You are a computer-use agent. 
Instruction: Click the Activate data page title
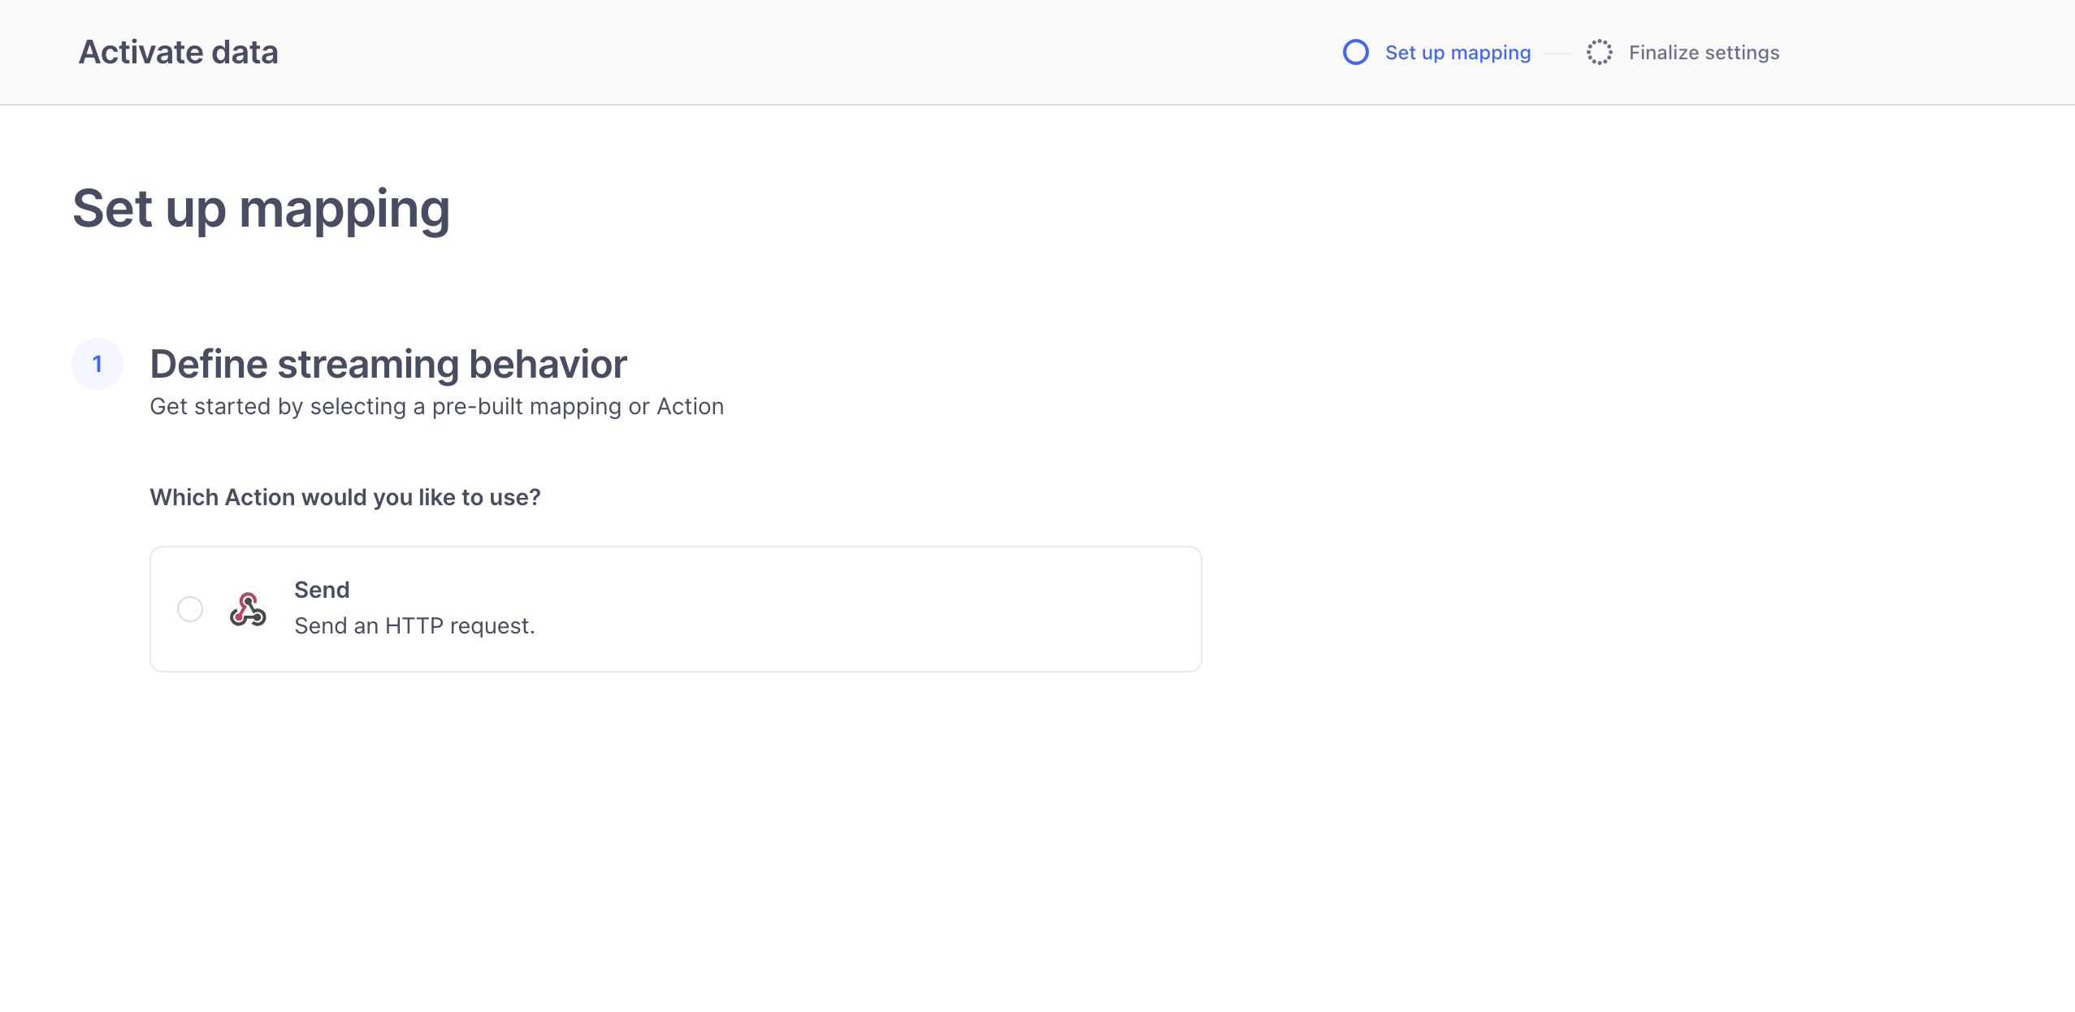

+ + + + +

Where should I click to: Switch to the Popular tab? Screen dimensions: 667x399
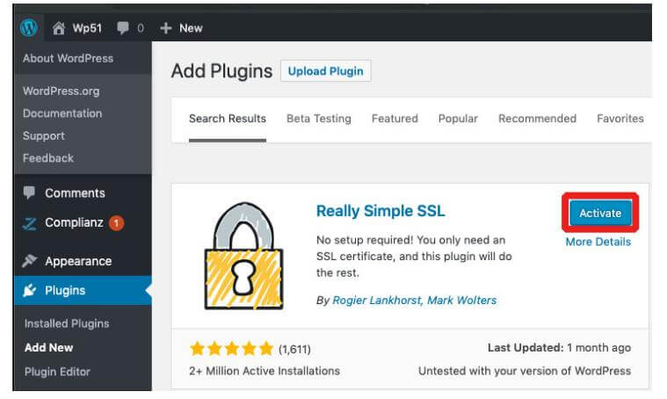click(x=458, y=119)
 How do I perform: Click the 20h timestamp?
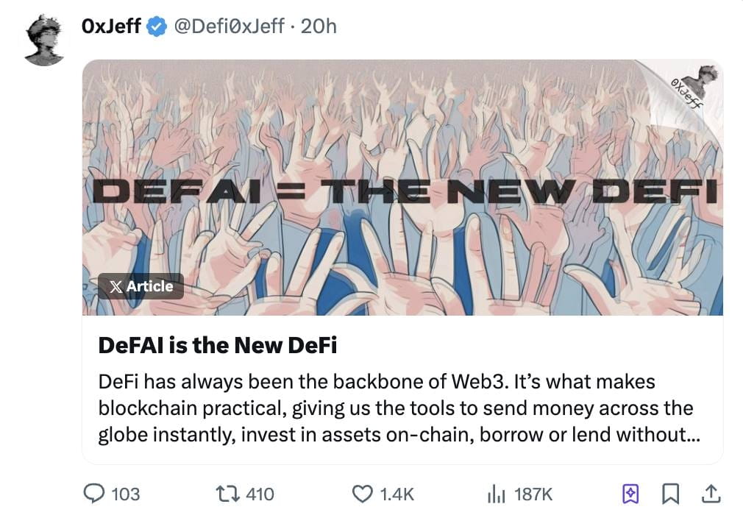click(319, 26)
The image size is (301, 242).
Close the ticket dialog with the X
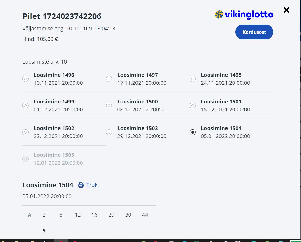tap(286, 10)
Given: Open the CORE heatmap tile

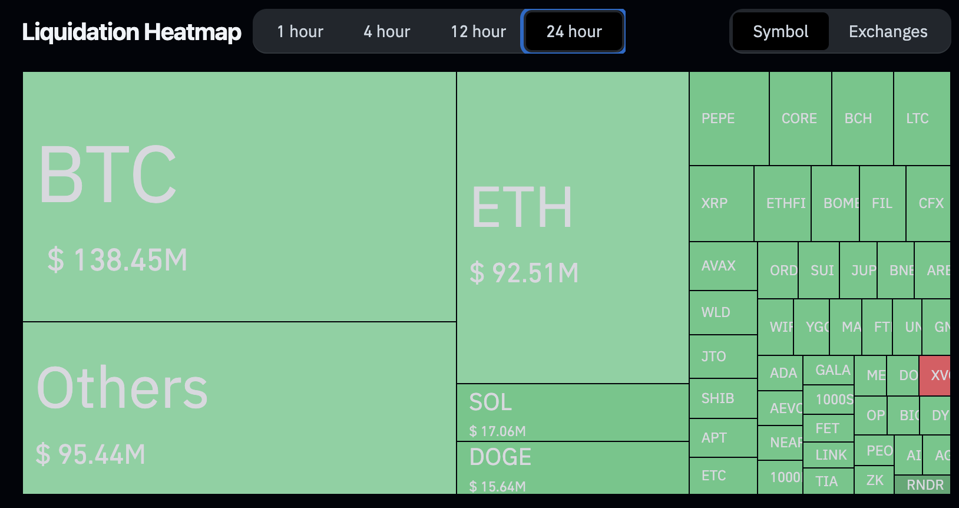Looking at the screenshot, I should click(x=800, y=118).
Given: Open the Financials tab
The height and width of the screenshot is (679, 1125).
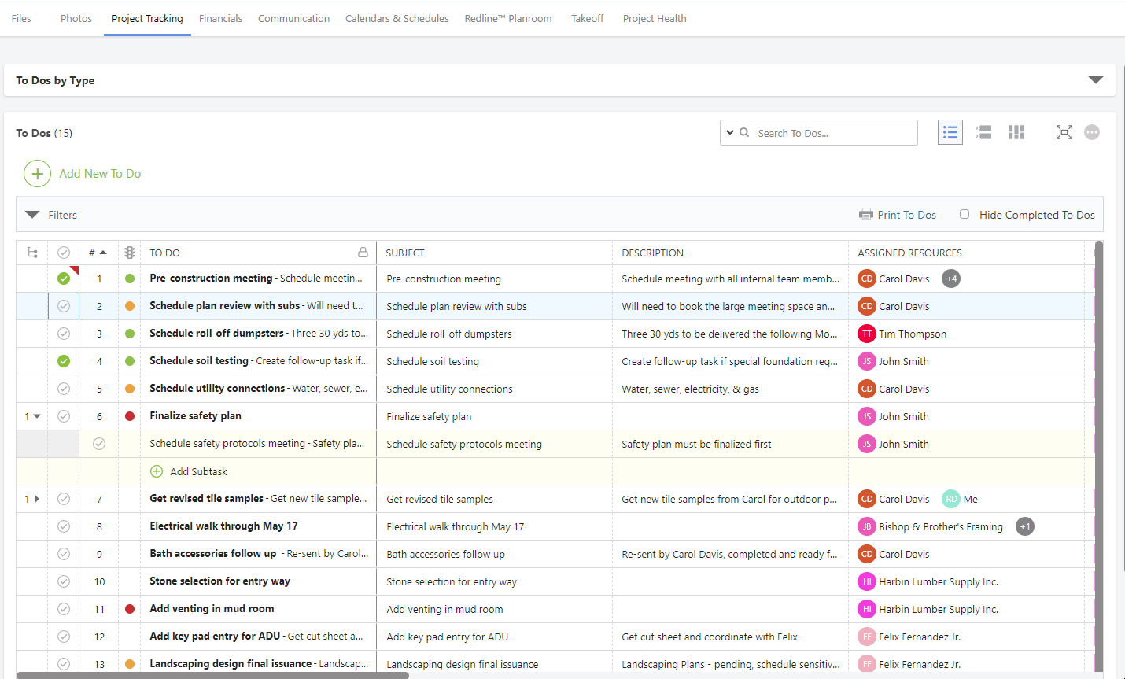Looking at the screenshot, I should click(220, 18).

+ + + + +

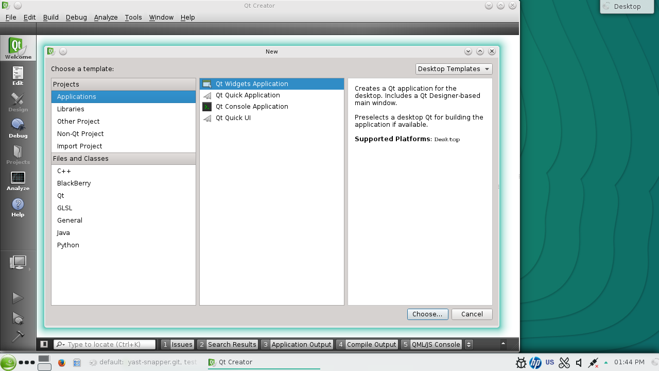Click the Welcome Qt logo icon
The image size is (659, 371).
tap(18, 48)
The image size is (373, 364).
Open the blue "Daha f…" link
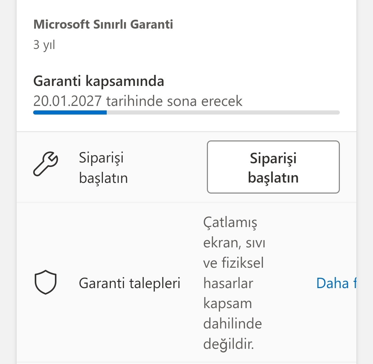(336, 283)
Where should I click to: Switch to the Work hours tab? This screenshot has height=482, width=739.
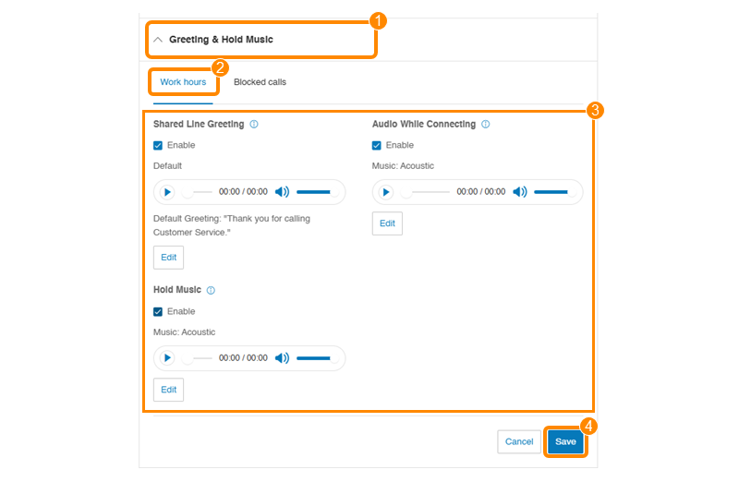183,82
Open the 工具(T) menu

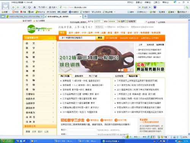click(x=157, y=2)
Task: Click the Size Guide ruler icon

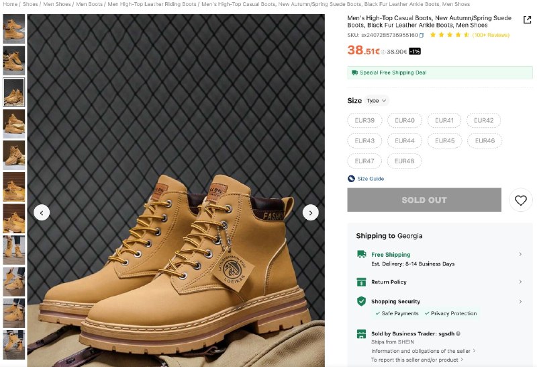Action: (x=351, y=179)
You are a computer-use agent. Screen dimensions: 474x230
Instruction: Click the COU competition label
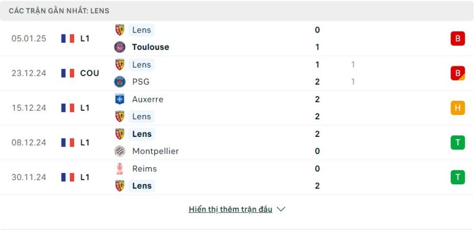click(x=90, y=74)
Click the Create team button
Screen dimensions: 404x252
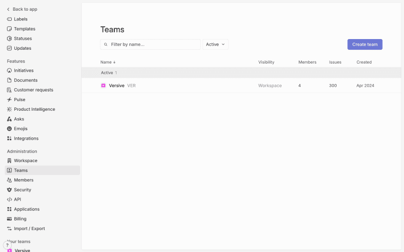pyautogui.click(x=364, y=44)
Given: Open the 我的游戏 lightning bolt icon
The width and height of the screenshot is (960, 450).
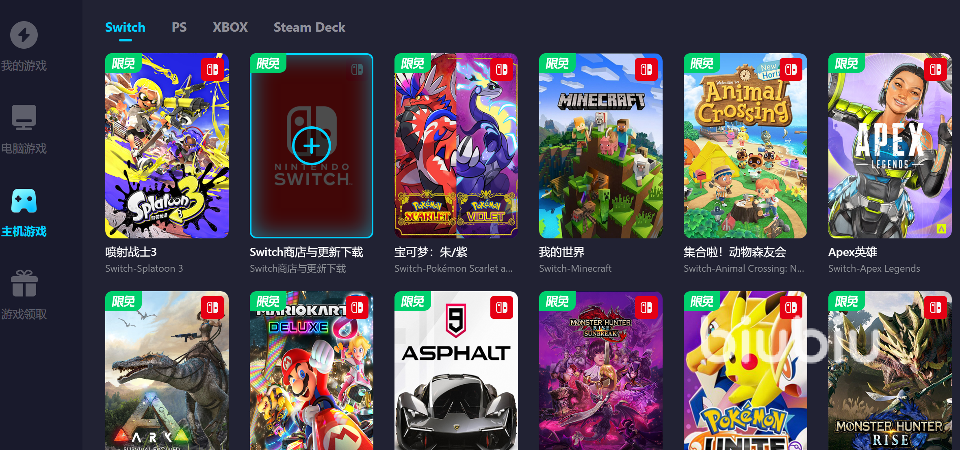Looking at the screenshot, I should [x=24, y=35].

+ + + + +

• _WHAT YOU NEED TO DO_: Gather from the data above every line with the string "computer".

• _SOLUTION TO THE PROBLEM_:
You are a computer-use agent. 
You are a computer-use agent. Screen dimensions: 474x230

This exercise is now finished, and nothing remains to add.